Trecho do texto
╭──

O vestuário dos homens é formado por três peças: calça, camisa e uma espécie de túnica, usada como capa. Já as mulheres vestem blusa e envolvem as costas com uma peça de tecido. Tanto mulheres como homens cobrem a cabeça. As mulheres, com lenços muito vistosos. Os homens, com gorros típicos.

A vida social é um dever do qual ninguém imagina ser possível escapar. Famosos por seu grande tino para negócios, os Iorubá são mercadores natos, que compram e vendem de tudo. Moram na cidade, mas voltam sem problemas a seus férteis campos na época do trabalho agrícola.


CULTURA IORUBÁ
SOBREVIVE À DESTRUIÇÃO


A decadência da civilização iorubá teve início no final do século 17 e começo do 18, com guerras fratricidas, a chegada dos europeus, o tráfico de escravos e a pressão exercida pelo povo peul. De religião muçulmana, os Peul acabaram com a prosperidade agrícola e comercial da região.

Em 1897, os soldados britânicos arrasaram a cidade de Benin e se apoderaram das melhores obras de arte.

Tendo sido arrancados de sua terra para trabalhar como escravos no Novo Mundo, os Iorubá trouxeram consigo toda a enorme riqueza de sua cultura. Foi assim que legaram como herança a este continente a música afro-americana, o blues dos Estados Unidos e o carnaval do Brasil.

Escreve Kevin Carrol: "Os estudiosos afirmam que uma arte não pode ser adaptada a outra fé, já que cultura e religião formam um todo unitário. Trata-se de uma visão muito estreita. As grandes culturas africanas não são plantas frágeis, que morrem ao serem tocadas. Podem, pelo contrário, adaptar-se e absorver novas influências".

╰──

Dados fornecidos
╭──

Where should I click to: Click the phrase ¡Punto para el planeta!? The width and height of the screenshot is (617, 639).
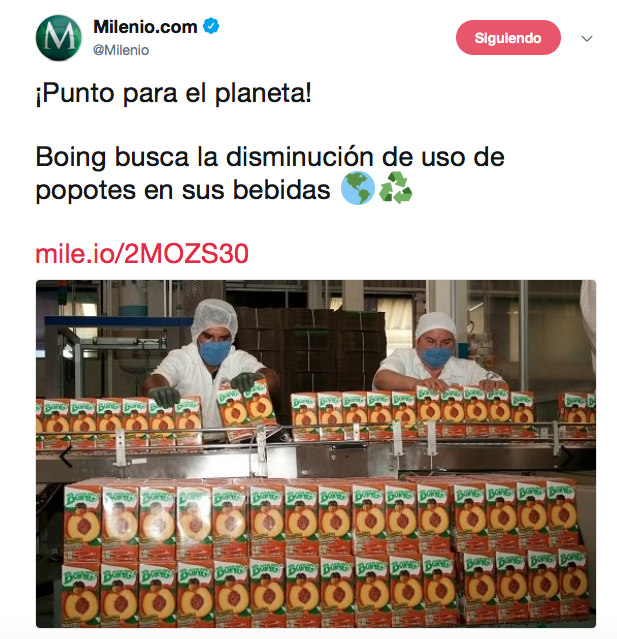[x=174, y=93]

╰──

Extraia do texto sobre os Iorubá a parte que vai de "A decadência da" até "obras de arte.", sem mudar nenhuma palavra.

A decadência da civilização iorubá teve início no final do século 17 e começo do 18, com guerras fratricidas, a chegada dos europeus, o tráfico de escravos e a pressão exercida pelo povo peul. De religião muçulmana, os Peul acabaram com a prosperidade agrícola e comercial da região.

Em 1897, os soldados britânicos arrasaram a cidade de Benin e se apoderaram das melhores obras de arte.